── Data in this exercise ──

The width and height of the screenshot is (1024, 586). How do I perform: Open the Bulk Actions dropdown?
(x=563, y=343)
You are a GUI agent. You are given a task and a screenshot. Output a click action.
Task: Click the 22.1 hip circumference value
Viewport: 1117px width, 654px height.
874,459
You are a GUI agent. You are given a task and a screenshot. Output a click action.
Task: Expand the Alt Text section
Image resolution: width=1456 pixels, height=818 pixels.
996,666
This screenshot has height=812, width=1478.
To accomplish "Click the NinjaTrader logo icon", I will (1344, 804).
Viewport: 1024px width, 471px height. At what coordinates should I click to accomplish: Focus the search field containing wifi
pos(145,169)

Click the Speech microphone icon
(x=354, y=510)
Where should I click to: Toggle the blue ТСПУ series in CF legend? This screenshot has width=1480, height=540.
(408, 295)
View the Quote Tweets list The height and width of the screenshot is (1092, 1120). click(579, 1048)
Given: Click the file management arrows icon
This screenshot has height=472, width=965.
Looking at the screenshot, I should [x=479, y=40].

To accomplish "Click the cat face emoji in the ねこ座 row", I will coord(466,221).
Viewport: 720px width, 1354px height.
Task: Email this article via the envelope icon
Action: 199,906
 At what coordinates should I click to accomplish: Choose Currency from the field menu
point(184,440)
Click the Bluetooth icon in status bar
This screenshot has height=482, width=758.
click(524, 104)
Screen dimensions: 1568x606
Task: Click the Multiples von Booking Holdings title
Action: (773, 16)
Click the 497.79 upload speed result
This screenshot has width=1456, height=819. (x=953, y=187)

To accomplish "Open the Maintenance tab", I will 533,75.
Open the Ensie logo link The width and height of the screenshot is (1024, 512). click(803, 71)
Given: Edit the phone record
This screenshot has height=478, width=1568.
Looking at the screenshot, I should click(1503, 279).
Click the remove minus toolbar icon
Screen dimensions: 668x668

───

**Activity:**
Each record above is to be given again without any change to its wording.

**Written solution:**
The width and height of the screenshot is (1024, 586). How do I perform: Open the Bulk Actions dropdown?
(x=563, y=343)
You are a GUI agent. You are given a task and a screenshot. Output a click action.
Task: Click the 22.1 hip circumference value
Viewport: 1117px width, 654px height.
874,459
You are a GUI agent. You are given a task and a screenshot. Output a click action.
Task: Expand the Alt Text section
Image resolution: width=1456 pixels, height=818 pixels.
996,666
This screenshot has height=812, width=1478.
To accomplish "Click the NinjaTrader logo icon", I will (1344, 804).
Viewport: 1024px width, 471px height. At what coordinates should I click to accomplish: Focus the search field containing wifi
pos(145,169)

Click the Speech microphone icon
(x=354, y=510)
Where should I click to: Toggle the blue ТСПУ series in CF legend? This screenshot has width=1480, height=540.
(408, 295)
View the Quote Tweets list The height and width of the screenshot is (1092, 1120). click(579, 1048)
Given: Click the file management arrows icon
This screenshot has height=472, width=965.
Looking at the screenshot, I should [x=479, y=40].

To accomplish "Click the cat face emoji in the ねこ座 row", I will coord(466,221).
Viewport: 720px width, 1354px height.
Task: Email this article via the envelope icon
Action: 199,906
 At what coordinates should I click to accomplish: Choose Currency from the field menu
point(184,440)
Click the Bluetooth icon in status bar
This screenshot has height=482, width=758.
click(524, 104)
Screen dimensions: 1568x606
Task: Click the Multiples von Booking Holdings title
Action: (773, 16)
Click the 497.79 upload speed result
This screenshot has width=1456, height=819. (x=953, y=187)

To accomplish "Open the Maintenance tab", I will 533,75.
Open the Ensie logo link The width and height of the screenshot is (1024, 512). click(803, 71)
Given: Edit the phone record
This screenshot has height=478, width=1568.
Looking at the screenshot, I should click(1503, 279).
Click the remove minus toolbar icon
Screen dimensions: 668x668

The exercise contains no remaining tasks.